Worst. Idea. Ever.

I have a lot of ideas for stories, which I dutifully record in a file entitled, in a startling display of creativity, "Ideas 2008.doc". Maybe 10% of them actually make it to the page and maybe half of those make it to publication.


Because a lot of these ideas are bad. I don't hit a home run every time. I don't even bat .400. I do use too many sports metaphors in this paragraph.

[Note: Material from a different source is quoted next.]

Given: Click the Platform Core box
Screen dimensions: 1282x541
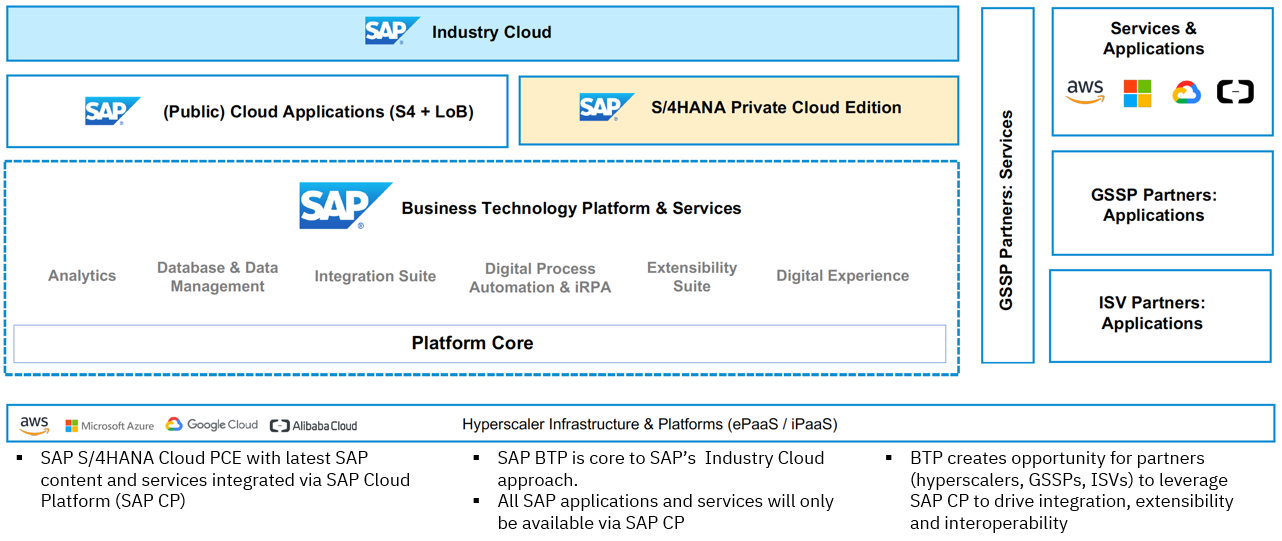Looking at the screenshot, I should [479, 343].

Some highlights of my bad ideas include:

  • The Star Wars tie in novel I wrote. When I was 13. Yeah.
  • The epic dark fantasy about a WARLORD and a CHRISTIAN ALLEGORICAL SOCIETY that was THEMATIC and IMPORTANT. Also BORING.
  • The urban fantasy about vaudaun starring a redneck white chick, her pickup truck and some dead chickens.
  • The thriller about a psychic serial killer and a psychic FBI agent who had mind battles.
  • The oh-God-what-IS-it about lycanthropy experiments during the Vietnam War, complete with de-aging and Government Conspiracies. I actually still sort of like this idea, but the execution sucked.
There it is, my shameful secret--and the shameful secret of most professional writers--we have a lot of batshit crazy ideas floating around. Then again, some successful concepts are pretty nuts too: Spider-Man, anyone? Great Expectations? I guess it just proves it comes down to the execution.

And that I should never, ever be allowed to write epic fantasy again.